The mother of a two-year-old boy with birth defects associated with the Zika virus has threatened to sue the State over its failure to provide comprehensive health care for the toddler.
In a pre-action protocol letter sent to the Ministry of Health, Health Minister Terrance Deyalsingh and the Office of the Attorney General on December 19, lawyers representing the woman alleged that she and other parents with children suffering from microcephaly had a legitimate expectation that they would receive specialised treatment and counselling through the public health care system.
While the letter identifies the woman and her son, their attorneys requested that they remain anonymous to protect the child.
In the proposed lawsuit, the family’s lawyers are relying on a series of public statements made by Deyalsingh during the worldwide Zika outbreak in 2016.
They claim that on October 31, 2016, Deyalsingh held a press conference during which he declared the outbreak a public health emergency and stated that his ministry had enlisted the help of microcephaly experts from Brazil, Canada and England. They also alleged that Deyalsingh promised that the Ministry of Social Development would provide grants to families who did not have the financial resources to provide optimum care for such children.
However, when they wrote to that ministry to seek the funds, they were informed that there was no special Zika grant and only an $800 grant for parents with minors with disabilities.

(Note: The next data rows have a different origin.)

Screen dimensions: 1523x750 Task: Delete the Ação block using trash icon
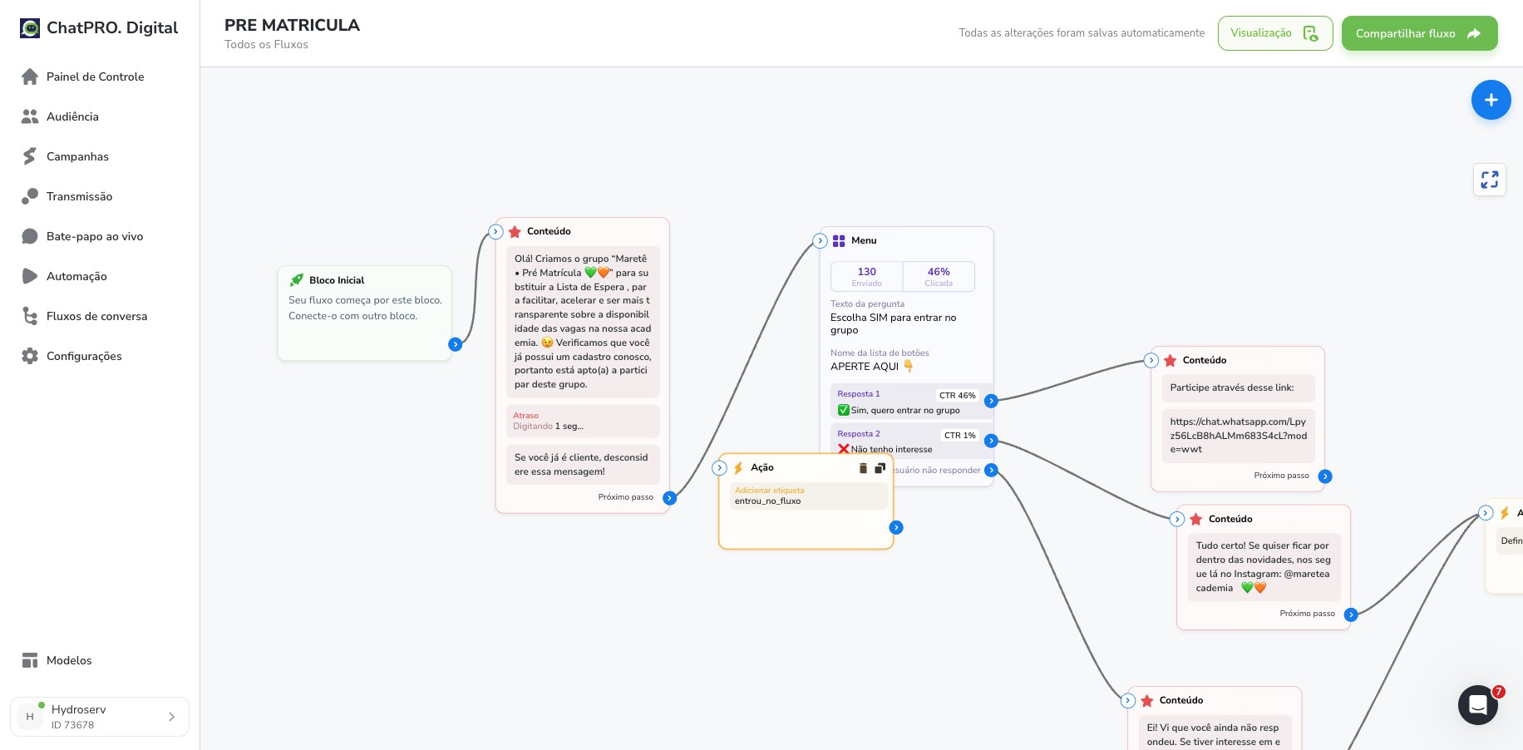863,468
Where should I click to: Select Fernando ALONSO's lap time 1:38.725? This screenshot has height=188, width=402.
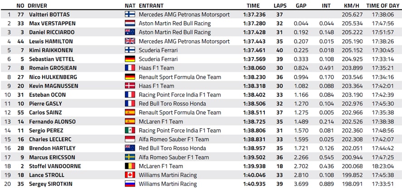(x=255, y=121)
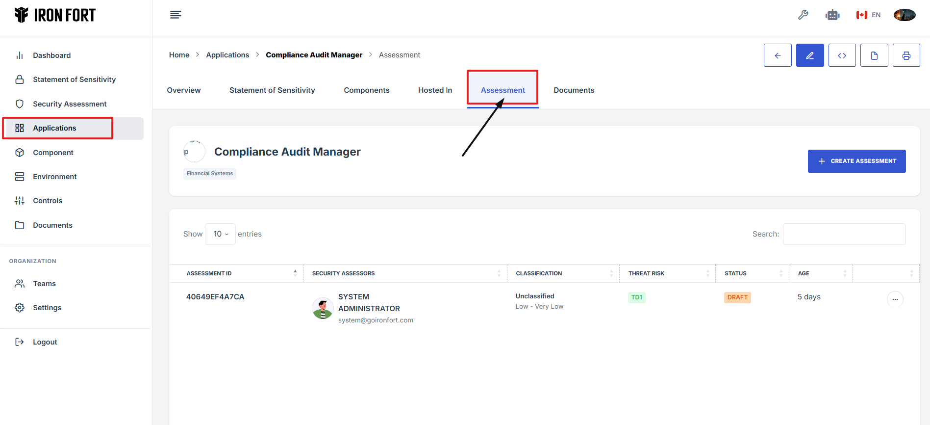Print page using printer icon

[x=906, y=55]
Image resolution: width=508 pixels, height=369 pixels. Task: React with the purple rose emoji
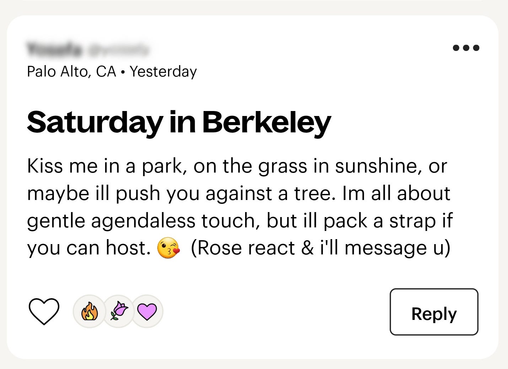[x=119, y=311]
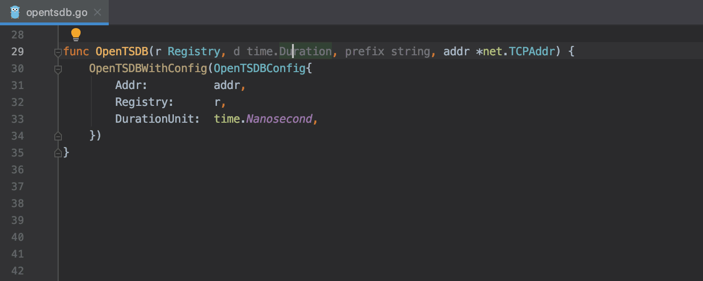
Task: Click fold end marker on line 35
Action: (58, 153)
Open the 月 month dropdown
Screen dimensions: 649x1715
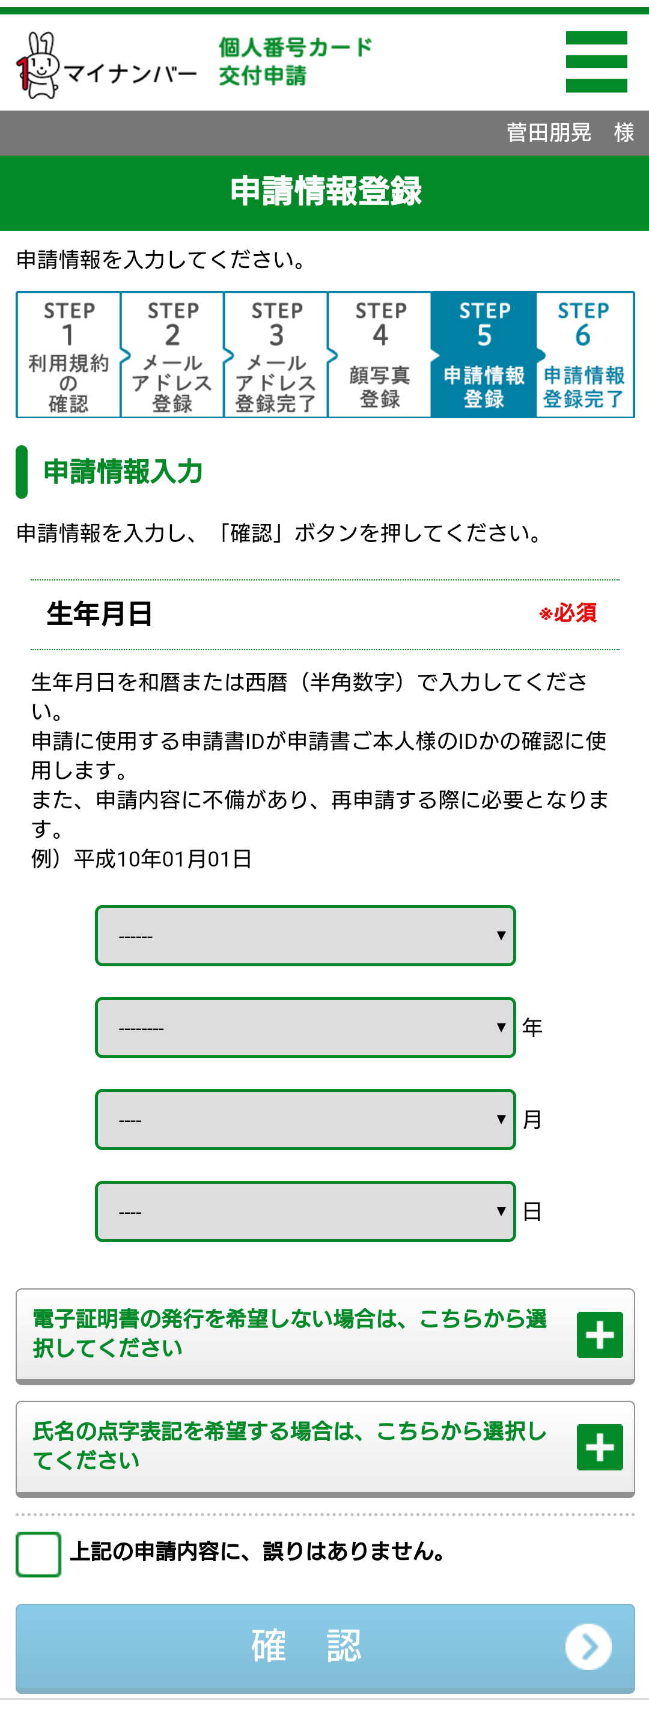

The family’s lawyers first sued the Health Ministry last January, after it failed to disclose details of its official policy for treating the Zika virus and associated complications as allegedly promised by Deyalsingh.
While the family succeeded in their initial claim for disclosure, the ministry informed them that the policy was in the draft stage and had not been implemented.
In addition to seeking a declaration that their legitimate expectation was breached by the State’s failure to implement its a specific policy to address the virus, the family is seeking an order compelling it to immediately provide reasonable health care to the child.
The family’s lawyers gave the parties until January 22 to respond to their letter after which they will file the lawsuit unless the reliefs sought are granted.
The T&T Guardian understands that the family’s legal team had not received a response, up to late yesterday. Contacted yesterday afternoon, Deyalsingh declined to comment on the issue.
“I would not comment on any legal matter,” he said.
According to the letter, the child was diagnosed with the condition, in which the brain does not develop resulting in a smaller than normal head when he was born at the Mt Hope Women’s Hospital on February 3, 2017.
The family’s lawyers claim that since then the child had only received basic neonatal and neurosurgical care and the family had to foot the bill for private medical tests on the toddler’s sight and hearing and for physiotherapy. They also claimed that no counselling was provided on the specialised care needed for the child throughout his life.
The letter included a medical report from the toddler’s paediatrician Dr Devanand Lakheeram, prepared in September last year, which stated that the child cannot sit or stand without full support and has spontaneous and uncoordinated movements of all limbs.
“In summary, (name withheld) is a severely affected microcephalic child with significant delays in his growth and neurological development in all aspects of gross and fine motor movements, language and social skills and possible visual impairment,” Lakheeram said.
The family is being represented by Alvin Ramroop, Kingsley Walesby and Sarfraz Alsaran.